Task list.
(1) Answer these questions using the provider environment passage:
(a) What is the only thing the tool must return?
(b) What access to the repository does the recommended provider sandbox give?
(c) What two kinds of limits does the sandbox list?
(2) Return the part of the provider environment passage between "Constrained Provider Environment" and "small capability set.", inclusive.
Segment Start: Supplied passage
The tool must return advice only. It must not edit files, execute arbitrary commands, bypass hooks, weaken policy, broaden suppressions, or hide failures.
Constrained Provider Environment
When coding-ethos is started by an agent and called by an agent, an agent
provider is already available in the environment. That does not make raw
provider execution acceptable. Provider access must be routed through a managed
adapter with a deliberately small capability set.
The recommended provider sandbox is a highly restricted hook environment with:
- read-only access to explicitly requested source files and generated ETHOS context;
- access to the
coding-ethosMCP stack for policy, lint, skill, and advice queries; - no write access to the repository;
- no direct Git access;
- no shell escape path;
- no network access unless the configured provider requires it and the operator has explicitly allowed that provider;
- fixed argv construction, not arbitrary command strings;
- timeout and output-size limits;
- trace logging for the request, selected context, provider, and response.
Segment End: Supplied passage
Segment Start: Provided records
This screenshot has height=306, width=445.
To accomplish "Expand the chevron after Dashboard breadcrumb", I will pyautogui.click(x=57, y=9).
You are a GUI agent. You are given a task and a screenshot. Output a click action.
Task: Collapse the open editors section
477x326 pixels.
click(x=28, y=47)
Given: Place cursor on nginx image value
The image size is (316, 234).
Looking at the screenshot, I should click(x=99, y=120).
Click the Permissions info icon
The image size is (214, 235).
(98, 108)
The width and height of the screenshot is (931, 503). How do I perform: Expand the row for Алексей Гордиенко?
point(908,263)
Segment End: Provided records
Segment Start: Provided records
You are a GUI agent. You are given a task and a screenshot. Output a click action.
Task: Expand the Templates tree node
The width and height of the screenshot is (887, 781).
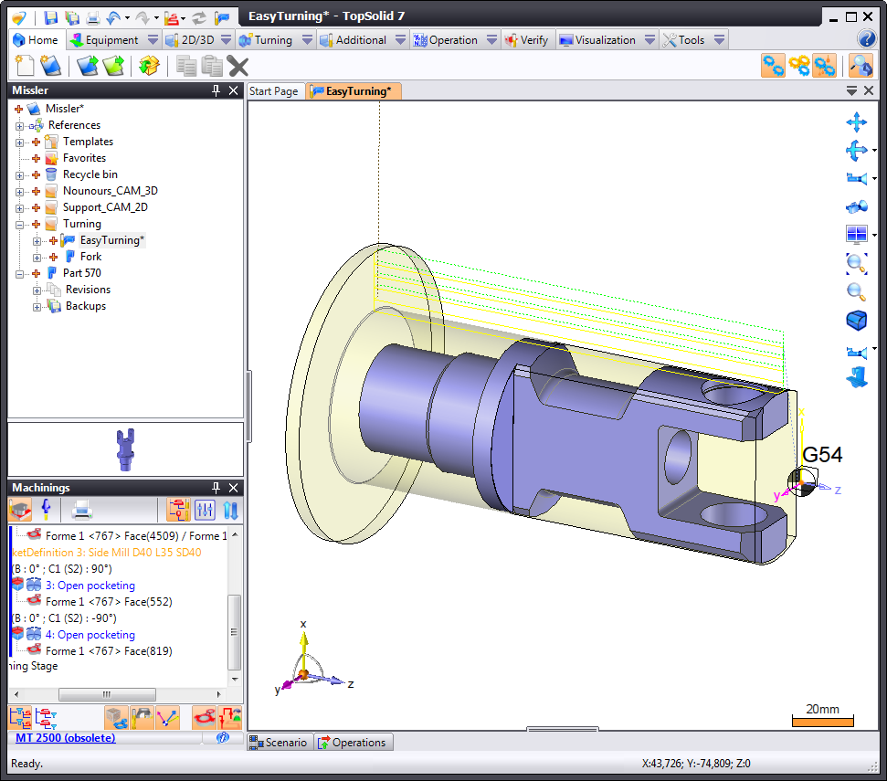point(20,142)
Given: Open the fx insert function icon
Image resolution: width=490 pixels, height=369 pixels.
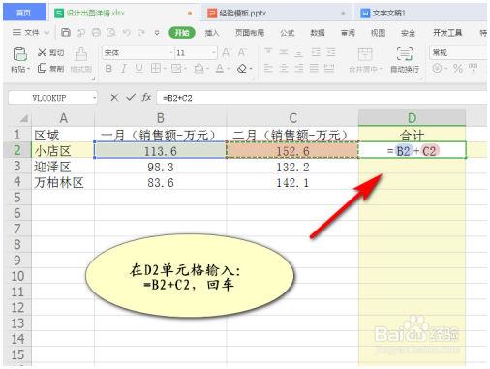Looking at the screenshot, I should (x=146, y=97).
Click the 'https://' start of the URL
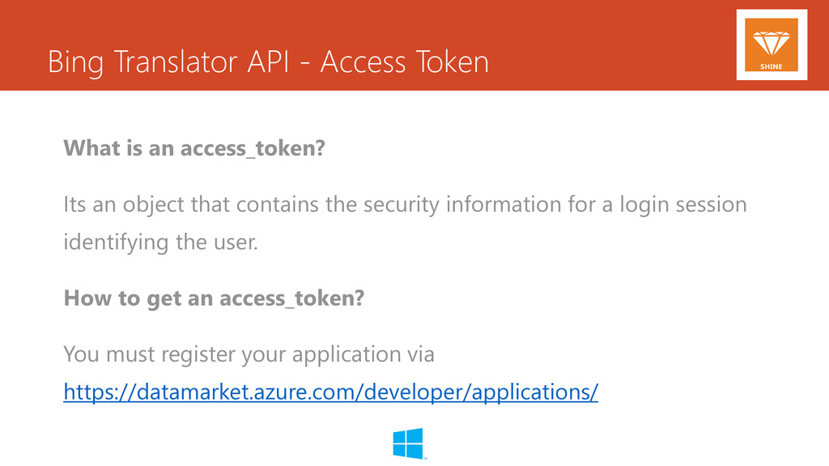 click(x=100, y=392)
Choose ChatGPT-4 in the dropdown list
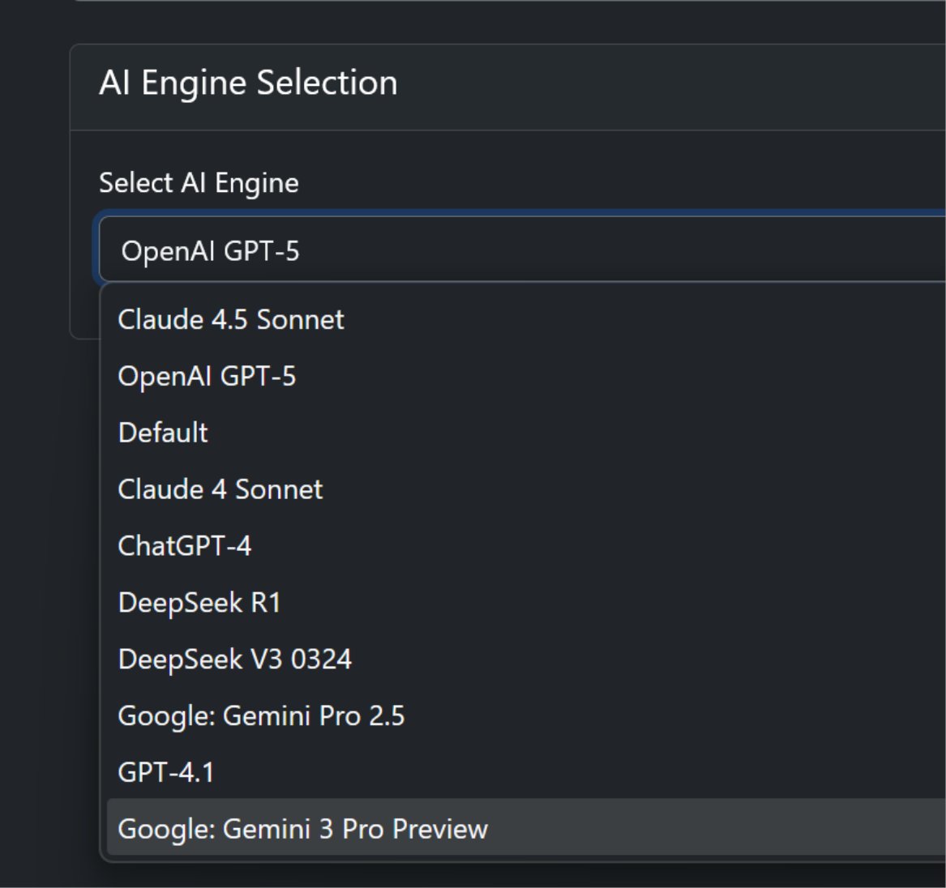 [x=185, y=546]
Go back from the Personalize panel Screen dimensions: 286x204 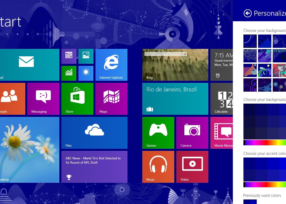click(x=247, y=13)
Segment End: Provided records
Segment Start: Provided records
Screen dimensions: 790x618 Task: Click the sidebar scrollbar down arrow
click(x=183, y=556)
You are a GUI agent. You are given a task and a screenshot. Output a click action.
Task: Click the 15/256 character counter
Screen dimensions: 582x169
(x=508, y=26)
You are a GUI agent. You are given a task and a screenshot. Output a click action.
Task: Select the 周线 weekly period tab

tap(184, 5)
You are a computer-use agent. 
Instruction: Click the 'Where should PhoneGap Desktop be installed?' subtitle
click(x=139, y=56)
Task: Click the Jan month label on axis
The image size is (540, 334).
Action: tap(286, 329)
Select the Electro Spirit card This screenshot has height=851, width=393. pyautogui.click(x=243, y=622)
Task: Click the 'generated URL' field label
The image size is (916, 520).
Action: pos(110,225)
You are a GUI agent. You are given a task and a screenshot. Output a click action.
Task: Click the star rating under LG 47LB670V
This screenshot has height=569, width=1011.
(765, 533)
Segment End: Provided records
Answers in order.
(1)
(a) Advice.
(b) No write access.
(c) Timeout and output-size limits.

(2)
Constrained Provider Environment
When coding-ethos is started by an agent and called by an agent, an agent
provider is already available in the environment. That does not make raw
provider execution acceptable. Provider access must be routed through a managed
adapter with a deliberately small capability set.